EXERCISE GOAL: Copy each entry below without any change.

[Stored data]
[Start of section]
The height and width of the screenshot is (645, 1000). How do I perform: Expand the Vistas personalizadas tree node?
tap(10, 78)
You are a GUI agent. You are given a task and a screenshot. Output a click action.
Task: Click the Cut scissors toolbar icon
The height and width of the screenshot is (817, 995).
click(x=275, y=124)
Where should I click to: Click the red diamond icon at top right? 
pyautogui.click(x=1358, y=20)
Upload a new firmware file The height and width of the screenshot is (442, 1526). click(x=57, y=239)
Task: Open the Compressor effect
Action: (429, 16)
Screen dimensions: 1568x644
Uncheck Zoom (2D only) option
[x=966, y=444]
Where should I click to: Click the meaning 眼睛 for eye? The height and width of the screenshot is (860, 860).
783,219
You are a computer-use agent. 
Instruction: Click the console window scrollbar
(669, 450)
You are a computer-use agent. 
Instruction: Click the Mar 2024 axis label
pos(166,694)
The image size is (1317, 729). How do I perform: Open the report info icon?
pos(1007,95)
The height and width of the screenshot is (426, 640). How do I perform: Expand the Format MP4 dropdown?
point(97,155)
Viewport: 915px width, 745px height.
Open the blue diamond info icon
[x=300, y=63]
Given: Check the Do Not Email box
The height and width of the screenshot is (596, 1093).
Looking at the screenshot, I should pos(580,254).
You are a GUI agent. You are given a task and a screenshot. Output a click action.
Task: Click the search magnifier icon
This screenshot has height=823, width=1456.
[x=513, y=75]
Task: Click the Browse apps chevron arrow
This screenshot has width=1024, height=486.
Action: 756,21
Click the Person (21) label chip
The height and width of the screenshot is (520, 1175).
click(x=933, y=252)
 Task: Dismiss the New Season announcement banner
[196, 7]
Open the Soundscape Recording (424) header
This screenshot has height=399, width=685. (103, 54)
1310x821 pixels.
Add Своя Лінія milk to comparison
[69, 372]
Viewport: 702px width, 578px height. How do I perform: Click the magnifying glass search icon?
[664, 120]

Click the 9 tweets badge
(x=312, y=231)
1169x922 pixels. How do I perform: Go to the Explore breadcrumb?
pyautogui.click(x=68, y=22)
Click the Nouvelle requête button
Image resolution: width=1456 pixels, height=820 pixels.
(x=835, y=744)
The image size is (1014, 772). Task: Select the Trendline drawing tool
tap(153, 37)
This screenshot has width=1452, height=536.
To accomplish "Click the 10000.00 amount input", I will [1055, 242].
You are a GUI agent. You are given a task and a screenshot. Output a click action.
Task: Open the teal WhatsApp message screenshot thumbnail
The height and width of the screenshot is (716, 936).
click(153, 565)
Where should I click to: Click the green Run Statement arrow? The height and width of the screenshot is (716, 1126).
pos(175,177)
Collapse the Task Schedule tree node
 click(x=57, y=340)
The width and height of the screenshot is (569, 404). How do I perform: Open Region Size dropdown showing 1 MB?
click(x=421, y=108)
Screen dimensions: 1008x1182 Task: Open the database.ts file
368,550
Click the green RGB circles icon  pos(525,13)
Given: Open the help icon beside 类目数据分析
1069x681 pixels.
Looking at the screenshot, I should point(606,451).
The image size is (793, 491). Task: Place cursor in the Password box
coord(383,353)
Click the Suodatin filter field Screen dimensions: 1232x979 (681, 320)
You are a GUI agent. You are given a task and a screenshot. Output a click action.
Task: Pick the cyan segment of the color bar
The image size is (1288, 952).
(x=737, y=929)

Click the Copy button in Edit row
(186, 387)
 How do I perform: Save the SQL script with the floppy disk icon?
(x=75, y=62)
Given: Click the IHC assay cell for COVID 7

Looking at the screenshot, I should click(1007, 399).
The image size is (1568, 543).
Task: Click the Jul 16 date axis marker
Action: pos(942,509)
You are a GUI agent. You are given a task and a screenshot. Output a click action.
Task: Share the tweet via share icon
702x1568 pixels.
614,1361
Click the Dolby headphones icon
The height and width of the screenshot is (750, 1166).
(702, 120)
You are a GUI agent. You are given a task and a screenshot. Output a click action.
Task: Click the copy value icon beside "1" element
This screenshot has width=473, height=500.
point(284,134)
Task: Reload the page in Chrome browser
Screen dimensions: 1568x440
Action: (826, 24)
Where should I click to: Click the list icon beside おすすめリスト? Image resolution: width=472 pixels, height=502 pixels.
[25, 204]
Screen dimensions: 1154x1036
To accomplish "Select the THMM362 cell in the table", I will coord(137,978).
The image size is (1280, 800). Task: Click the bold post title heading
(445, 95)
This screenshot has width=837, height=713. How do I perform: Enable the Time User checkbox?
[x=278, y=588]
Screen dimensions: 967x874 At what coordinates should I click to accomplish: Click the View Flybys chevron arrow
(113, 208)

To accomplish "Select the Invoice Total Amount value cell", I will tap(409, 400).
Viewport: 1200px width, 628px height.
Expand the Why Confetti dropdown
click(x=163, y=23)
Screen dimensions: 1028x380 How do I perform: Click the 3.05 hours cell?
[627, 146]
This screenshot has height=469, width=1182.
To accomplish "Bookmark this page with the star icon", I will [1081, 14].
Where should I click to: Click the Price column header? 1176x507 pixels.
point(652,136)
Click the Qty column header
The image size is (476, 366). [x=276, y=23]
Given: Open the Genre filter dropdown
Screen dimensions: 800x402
[End of section]
SOLUTION BELOW:
The height and width of the screenshot is (645, 1000). How do I perform: Expand the Vistas personalizadas tree node?
tap(10, 78)
You are a GUI agent. You are given a task and a screenshot. Output a click action.
Task: Click the Cut scissors toolbar icon
The height and width of the screenshot is (817, 995).
click(x=275, y=124)
Where should I click to: Click the red diamond icon at top right? 
pyautogui.click(x=1358, y=20)
Upload a new firmware file The height and width of the screenshot is (442, 1526). click(x=57, y=239)
Task: Open the Compressor effect
Action: (429, 16)
Screen dimensions: 1568x644
Uncheck Zoom (2D only) option
[x=966, y=444]
Where should I click to: Click the meaning 眼睛 for eye? The height and width of the screenshot is (860, 860).
783,219
You are a computer-use agent. 
Instruction: Click the console window scrollbar
(669, 450)
You are a computer-use agent. 
Instruction: Click the Mar 2024 axis label
pos(166,694)
The image size is (1317, 729). How do I perform: Open the report info icon?
pos(1007,95)
The height and width of the screenshot is (426, 640). How do I perform: Expand the Format MP4 dropdown?
point(97,155)
Viewport: 915px width, 745px height.
Open the blue diamond info icon
[x=300, y=63]
Given: Check the Do Not Email box
The height and width of the screenshot is (596, 1093).
Looking at the screenshot, I should pos(580,254).
You are a GUI agent. You are given a task and a screenshot. Output a click action.
Task: Click the search magnifier icon
This screenshot has height=823, width=1456.
[x=513, y=75]
Task: Click the Browse apps chevron arrow
This screenshot has width=1024, height=486.
Action: 756,21
Click the Person (21) label chip
The height and width of the screenshot is (520, 1175).
click(x=933, y=252)
 Task: Dismiss the New Season announcement banner
[196, 7]
Open the Soundscape Recording (424) header
This screenshot has height=399, width=685. (103, 54)
1310x821 pixels.
Add Своя Лінія milk to comparison
[69, 372]
Viewport: 702px width, 578px height. How do I perform: Click the magnifying glass search icon?
[664, 120]

Click the 9 tweets badge
(x=312, y=231)
1169x922 pixels. How do I perform: Go to the Explore breadcrumb?
pyautogui.click(x=68, y=22)
Click the Nouvelle requête button
Image resolution: width=1456 pixels, height=820 pixels.
(x=835, y=744)
The image size is (1014, 772). Task: Select the Trendline drawing tool
tap(153, 37)
This screenshot has width=1452, height=536.
To accomplish "Click the 10000.00 amount input", I will [1055, 242].
You are a GUI agent. You are given a task and a screenshot. Output a click action.
Task: Open the teal WhatsApp message screenshot thumbnail
The height and width of the screenshot is (716, 936).
click(153, 565)
Where should I click to: Click the green Run Statement arrow? The height and width of the screenshot is (716, 1126).
pos(175,177)
Collapse the Task Schedule tree node
 click(x=57, y=340)
The width and height of the screenshot is (569, 404). How do I perform: Open Region Size dropdown showing 1 MB?
click(x=421, y=108)
Screen dimensions: 1008x1182 Task: Open the database.ts file
368,550
Click the green RGB circles icon  pos(525,13)
Given: Open the help icon beside 类目数据分析
1069x681 pixels.
Looking at the screenshot, I should point(606,451).
The image size is (793, 491). Task: Place cursor in the Password box
coord(383,353)
Click the Suodatin filter field Screen dimensions: 1232x979 (681, 320)
You are a GUI agent. You are given a task and a screenshot. Output a click action.
Task: Pick the cyan segment of the color bar
The image size is (1288, 952).
(x=737, y=929)

Click the Copy button in Edit row
(186, 387)
 How do I perform: Save the SQL script with the floppy disk icon?
(x=75, y=62)
Given: Click the IHC assay cell for COVID 7

Looking at the screenshot, I should click(1007, 399).
The image size is (1568, 543).
Task: Click the Jul 16 date axis marker
Action: pos(942,509)
You are a GUI agent. You are given a task and a screenshot. Output a click action.
Task: Share the tweet via share icon
702x1568 pixels.
614,1361
Click the Dolby headphones icon
The height and width of the screenshot is (750, 1166).
(702, 120)
You are a GUI agent. You are given a task and a screenshot. Output a click action.
Task: Click the copy value icon beside "1" element
This screenshot has width=473, height=500.
point(284,134)
Task: Reload the page in Chrome browser
Screen dimensions: 1568x440
Action: (826, 24)
Where should I click to: Click the list icon beside おすすめリスト? Image resolution: width=472 pixels, height=502 pixels.
[25, 204]
Screen dimensions: 1154x1036
To accomplish "Select the THMM362 cell in the table", I will coord(137,978).
The image size is (1280, 800). Task: Click the bold post title heading
(445, 95)
This screenshot has width=837, height=713. How do I perform: Enable the Time User checkbox?
[x=278, y=588]
Screen dimensions: 967x874 At what coordinates should I click to accomplish: Click the View Flybys chevron arrow
(113, 208)

To accomplish "Select the Invoice Total Amount value cell", I will tap(409, 400).
Viewport: 1200px width, 628px height.
Expand the Why Confetti dropdown
click(x=163, y=23)
Screen dimensions: 1028x380 How do I perform: Click the 3.05 hours cell?
[627, 146]
This screenshot has height=469, width=1182.
To accomplish "Bookmark this page with the star icon", I will [1081, 14].
Where should I click to: Click the Price column header? 1176x507 pixels.
point(652,136)
Click the Qty column header
The image size is (476, 366). [x=276, y=23]
Given: Open the Genre filter dropdown
Screen dimensions: 800x402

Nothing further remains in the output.